• **Task list**:
A – Rewrite the paragraph of the commentary beginning "From their March 23rd lows" as a shorter bulleted list that keeps its main facts.
B – Output everything in the commentary from "Cornerstone clients fared" down to "change somewhat differently.".
C – State whether each statement agrees with the commentary, answering yes or no and quoting the deciding words: (i) Global stocks were down about 7% for the year on June 30th. (ii) The Federal Reserve announced its corporate bond purchase program on the same day Cornerstone moved all bond holdings into U.S. Government obligations. (iii) Cornerstone's retired clients hold 7-10 years of withdrawals in U.S. Government bonds.

• **Excerpt**:
━━━━━━
The Cornerstone Investment Commentary: 2nd Quarter 2020
From their March 23rd lows, financial markets staged a massive recovery buoyed by record low interest rates, effective fiscal relief packages and confidence the economy will fully recover once a COVID-19 vaccine is available. On June 30th, global stocks were down about 7% for the year after declines of 35-43% at one point.
Cornerstone clients fared better, based on steps we took in the second half of March. Though we covered these in our last Commentary and at webinars attended by many clients, their impact is now more clearly visible:
- In moving on March 13th to hold 100% of bond holdings (up from ~50%) in U.S. Government obligations, we expected these to hold their value and be unaffected by whatever happened to stocks. This has been the case. Our retired clients hold 7-10 years of withdrawals in these bonds. Had we known that ten days later the Federal Reserve would announce a first-time-ever program to purchase corporate bonds, we might have implemented this change somewhat differently.
━━━━━━
• **Stored dataset items**:
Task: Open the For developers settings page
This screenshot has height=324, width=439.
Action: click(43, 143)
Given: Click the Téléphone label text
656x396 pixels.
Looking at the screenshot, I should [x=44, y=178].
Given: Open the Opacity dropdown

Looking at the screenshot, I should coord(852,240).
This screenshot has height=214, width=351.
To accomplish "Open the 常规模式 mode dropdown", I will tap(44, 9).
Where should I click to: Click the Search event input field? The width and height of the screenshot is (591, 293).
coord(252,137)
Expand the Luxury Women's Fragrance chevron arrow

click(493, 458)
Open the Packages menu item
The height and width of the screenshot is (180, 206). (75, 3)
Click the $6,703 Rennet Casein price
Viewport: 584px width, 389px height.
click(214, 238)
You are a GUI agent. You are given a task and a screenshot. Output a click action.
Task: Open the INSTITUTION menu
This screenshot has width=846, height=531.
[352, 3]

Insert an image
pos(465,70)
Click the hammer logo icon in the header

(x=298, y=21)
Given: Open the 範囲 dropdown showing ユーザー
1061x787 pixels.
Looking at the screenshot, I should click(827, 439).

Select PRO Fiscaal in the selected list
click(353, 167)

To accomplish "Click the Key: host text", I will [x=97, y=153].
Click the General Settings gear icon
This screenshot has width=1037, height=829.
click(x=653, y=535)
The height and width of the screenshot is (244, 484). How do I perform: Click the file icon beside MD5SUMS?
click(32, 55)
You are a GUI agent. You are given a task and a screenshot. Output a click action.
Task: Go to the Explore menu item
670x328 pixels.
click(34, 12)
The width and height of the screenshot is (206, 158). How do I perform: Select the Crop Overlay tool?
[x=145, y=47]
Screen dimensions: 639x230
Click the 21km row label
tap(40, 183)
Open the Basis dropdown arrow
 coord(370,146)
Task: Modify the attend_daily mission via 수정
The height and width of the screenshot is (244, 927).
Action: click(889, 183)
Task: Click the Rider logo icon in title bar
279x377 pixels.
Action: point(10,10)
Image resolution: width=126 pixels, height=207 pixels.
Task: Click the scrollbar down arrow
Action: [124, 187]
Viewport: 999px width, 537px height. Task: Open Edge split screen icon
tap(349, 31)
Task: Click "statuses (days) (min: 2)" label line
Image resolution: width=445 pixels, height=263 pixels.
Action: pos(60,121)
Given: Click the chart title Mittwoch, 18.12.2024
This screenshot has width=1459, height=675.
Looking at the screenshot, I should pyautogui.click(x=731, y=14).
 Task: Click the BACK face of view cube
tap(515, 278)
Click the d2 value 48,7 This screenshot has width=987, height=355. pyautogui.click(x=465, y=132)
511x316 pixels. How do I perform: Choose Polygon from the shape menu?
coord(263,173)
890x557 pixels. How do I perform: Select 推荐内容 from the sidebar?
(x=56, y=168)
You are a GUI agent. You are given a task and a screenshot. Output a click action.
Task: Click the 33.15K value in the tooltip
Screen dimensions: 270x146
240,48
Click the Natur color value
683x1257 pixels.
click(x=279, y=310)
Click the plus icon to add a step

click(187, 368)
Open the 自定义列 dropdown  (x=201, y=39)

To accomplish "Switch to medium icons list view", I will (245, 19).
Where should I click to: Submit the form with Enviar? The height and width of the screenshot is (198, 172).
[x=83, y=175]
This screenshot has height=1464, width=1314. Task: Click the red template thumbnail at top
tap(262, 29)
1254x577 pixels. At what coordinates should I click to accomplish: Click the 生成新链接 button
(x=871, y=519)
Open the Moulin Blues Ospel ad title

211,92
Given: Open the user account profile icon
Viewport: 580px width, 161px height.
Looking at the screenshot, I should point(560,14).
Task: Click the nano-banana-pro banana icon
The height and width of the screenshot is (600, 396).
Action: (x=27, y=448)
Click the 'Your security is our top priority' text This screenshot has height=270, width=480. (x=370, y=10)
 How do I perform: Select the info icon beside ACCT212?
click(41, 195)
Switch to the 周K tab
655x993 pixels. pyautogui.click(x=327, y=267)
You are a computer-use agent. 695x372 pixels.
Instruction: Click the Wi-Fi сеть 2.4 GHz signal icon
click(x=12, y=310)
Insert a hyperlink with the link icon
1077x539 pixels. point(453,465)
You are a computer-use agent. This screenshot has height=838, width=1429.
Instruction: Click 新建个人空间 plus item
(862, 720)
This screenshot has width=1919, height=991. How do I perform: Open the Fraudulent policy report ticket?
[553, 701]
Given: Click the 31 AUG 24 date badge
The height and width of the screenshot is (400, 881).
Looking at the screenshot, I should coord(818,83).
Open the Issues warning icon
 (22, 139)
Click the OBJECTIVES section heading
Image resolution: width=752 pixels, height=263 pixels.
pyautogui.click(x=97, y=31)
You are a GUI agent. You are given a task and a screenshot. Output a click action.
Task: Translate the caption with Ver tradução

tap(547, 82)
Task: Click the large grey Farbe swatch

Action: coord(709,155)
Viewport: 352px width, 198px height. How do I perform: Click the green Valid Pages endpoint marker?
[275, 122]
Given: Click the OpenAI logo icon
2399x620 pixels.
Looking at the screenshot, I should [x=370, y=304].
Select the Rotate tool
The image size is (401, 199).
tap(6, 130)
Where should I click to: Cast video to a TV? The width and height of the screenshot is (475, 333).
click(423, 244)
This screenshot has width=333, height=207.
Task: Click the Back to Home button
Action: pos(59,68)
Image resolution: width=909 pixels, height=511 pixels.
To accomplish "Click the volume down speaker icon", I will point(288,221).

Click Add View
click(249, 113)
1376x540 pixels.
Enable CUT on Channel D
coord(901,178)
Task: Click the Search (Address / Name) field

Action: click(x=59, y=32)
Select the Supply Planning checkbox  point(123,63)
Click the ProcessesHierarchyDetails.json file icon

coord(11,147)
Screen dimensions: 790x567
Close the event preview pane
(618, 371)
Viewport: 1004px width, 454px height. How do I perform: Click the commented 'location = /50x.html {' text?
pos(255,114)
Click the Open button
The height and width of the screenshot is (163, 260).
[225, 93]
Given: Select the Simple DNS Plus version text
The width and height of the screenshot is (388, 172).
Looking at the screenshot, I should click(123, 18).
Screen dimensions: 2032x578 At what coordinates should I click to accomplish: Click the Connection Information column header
━━━━━━
• **Answer section**:
A –
- Financial markets recovered sharply from their March 23rd lows.
- Record low interest rates, effective fiscal relief packages and confidence in a full recovery once a COVID-19 vaccine is available supported the rebound.
- On June 30th, global stocks were down about 7% for the year, after declines of 35-43% at one point.

B –
Cornerstone clients fared better, based on steps we took in the second half of March. Though we covered these in our last Commentary and at webinars attended by many clients, their impact is now more clearly visible:
- In moving on March 13th to hold 100% of bond holdings (up from ~50%) in U.S. Government obligations, we expected these to hold their value and be unaffected by whatever happened to stocks. This has been the case. Our retired clients hold 7-10 years of withdrawals in these bonds. Had we known that ten days later the Federal Reserve would announce a first-time-ever program to purchase corporate bonds, we might have implemented this change somewhat differently.

C –
(i) Yes: "On June 30th, global stocks were down about 7% for the year"
(ii) No: "Had we known that ten days later the Federal Reserve would announce a first-time-ever program to purchase corporate bonds"
(iii) Yes: "Our retired clients hold 7-10 years of withdrawals in these bonds."